▸ **DIRECTIONS**:
Copy the lines from the one with "This screenshot has height=360, width=525." to the one with "[x=234, y=68]", both included, reproducing each exactly.

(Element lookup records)
* * * *

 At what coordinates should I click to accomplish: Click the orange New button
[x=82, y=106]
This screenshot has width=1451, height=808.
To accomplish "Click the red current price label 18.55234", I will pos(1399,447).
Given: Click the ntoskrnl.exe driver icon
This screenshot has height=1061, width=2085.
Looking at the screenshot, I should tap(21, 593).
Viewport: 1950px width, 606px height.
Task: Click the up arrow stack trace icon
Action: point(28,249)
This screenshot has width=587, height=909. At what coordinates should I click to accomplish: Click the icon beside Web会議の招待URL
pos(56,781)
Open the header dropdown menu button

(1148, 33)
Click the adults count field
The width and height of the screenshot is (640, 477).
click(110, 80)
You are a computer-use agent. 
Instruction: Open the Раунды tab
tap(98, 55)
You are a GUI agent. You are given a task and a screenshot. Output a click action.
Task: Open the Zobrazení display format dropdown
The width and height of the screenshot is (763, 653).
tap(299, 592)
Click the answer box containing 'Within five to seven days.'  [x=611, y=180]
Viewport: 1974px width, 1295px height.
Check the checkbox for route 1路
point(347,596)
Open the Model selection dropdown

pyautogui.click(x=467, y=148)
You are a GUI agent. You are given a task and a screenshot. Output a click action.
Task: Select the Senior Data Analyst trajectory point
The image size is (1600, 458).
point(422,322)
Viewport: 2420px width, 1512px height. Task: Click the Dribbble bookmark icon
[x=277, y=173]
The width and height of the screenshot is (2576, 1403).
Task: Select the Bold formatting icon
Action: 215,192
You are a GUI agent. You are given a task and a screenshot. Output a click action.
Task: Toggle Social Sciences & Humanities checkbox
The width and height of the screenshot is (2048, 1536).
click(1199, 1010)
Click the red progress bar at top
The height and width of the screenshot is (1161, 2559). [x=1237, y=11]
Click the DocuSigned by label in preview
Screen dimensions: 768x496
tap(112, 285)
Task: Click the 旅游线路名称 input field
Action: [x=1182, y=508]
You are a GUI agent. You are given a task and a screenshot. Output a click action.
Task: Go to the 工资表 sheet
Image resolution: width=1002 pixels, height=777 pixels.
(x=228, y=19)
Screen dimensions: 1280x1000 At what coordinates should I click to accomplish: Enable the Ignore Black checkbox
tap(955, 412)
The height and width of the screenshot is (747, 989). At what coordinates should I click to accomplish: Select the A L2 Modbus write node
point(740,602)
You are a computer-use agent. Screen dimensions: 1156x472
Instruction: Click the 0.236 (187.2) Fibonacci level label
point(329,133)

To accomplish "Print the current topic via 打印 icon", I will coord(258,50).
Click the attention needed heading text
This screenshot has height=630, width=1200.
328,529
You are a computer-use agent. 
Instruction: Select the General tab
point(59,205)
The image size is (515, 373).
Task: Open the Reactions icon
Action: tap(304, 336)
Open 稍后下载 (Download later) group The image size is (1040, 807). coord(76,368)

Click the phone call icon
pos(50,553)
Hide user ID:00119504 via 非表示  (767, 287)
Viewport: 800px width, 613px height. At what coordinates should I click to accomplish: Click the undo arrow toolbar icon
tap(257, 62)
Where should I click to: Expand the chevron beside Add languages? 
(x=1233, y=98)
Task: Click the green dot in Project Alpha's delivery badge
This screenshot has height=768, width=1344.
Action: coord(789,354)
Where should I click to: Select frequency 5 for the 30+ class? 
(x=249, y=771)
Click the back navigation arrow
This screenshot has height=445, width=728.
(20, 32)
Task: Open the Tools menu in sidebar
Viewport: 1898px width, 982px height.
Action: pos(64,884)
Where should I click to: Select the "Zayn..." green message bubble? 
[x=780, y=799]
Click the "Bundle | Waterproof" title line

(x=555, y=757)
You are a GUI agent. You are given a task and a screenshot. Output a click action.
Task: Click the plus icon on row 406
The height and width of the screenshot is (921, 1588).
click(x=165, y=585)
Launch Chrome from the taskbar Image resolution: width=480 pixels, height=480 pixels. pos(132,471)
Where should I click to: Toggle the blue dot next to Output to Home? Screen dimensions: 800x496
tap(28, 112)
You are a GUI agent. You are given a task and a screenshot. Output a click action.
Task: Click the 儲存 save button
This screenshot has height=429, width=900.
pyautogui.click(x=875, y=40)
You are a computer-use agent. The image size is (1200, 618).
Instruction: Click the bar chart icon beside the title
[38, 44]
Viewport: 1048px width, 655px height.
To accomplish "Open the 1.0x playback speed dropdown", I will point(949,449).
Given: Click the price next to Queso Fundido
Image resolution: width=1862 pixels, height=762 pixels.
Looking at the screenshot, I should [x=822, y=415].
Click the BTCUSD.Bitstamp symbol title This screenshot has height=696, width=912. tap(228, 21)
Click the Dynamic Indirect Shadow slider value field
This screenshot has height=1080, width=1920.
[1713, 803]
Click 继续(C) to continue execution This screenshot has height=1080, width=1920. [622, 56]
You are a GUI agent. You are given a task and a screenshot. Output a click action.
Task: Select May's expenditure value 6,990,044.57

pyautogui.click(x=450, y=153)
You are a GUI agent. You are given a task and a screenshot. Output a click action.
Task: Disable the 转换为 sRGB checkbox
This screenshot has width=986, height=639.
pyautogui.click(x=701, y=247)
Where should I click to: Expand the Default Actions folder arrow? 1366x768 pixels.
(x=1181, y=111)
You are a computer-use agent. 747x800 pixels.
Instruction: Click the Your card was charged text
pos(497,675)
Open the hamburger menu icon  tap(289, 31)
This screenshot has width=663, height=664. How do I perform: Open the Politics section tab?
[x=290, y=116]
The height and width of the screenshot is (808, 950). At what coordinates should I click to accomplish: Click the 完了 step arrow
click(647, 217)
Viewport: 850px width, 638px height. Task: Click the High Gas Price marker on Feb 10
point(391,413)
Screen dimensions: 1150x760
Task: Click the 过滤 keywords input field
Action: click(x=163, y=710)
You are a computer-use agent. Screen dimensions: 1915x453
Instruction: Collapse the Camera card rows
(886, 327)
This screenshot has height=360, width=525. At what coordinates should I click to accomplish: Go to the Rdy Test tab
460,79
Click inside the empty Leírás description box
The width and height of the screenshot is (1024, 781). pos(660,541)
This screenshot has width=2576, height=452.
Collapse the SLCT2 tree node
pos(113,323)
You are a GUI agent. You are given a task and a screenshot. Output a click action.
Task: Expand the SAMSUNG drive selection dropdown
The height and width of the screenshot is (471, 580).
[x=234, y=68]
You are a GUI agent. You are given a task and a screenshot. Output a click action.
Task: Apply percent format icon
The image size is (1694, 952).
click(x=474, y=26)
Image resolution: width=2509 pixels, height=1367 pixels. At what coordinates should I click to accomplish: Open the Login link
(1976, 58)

* * * *

▸ **FULL RESPONSE**:
This screenshot has height=360, width=525. At what coordinates should I click to accomplish: Go to the Rdy Test tab
460,79
Click inside the empty Leírás description box
The width and height of the screenshot is (1024, 781). pos(660,541)
This screenshot has width=2576, height=452.
Collapse the SLCT2 tree node
pos(113,323)
You are a GUI agent. You are given a task and a screenshot. Output a click action.
Task: Expand the SAMSUNG drive selection dropdown
The height and width of the screenshot is (471, 580).
[x=234, y=68]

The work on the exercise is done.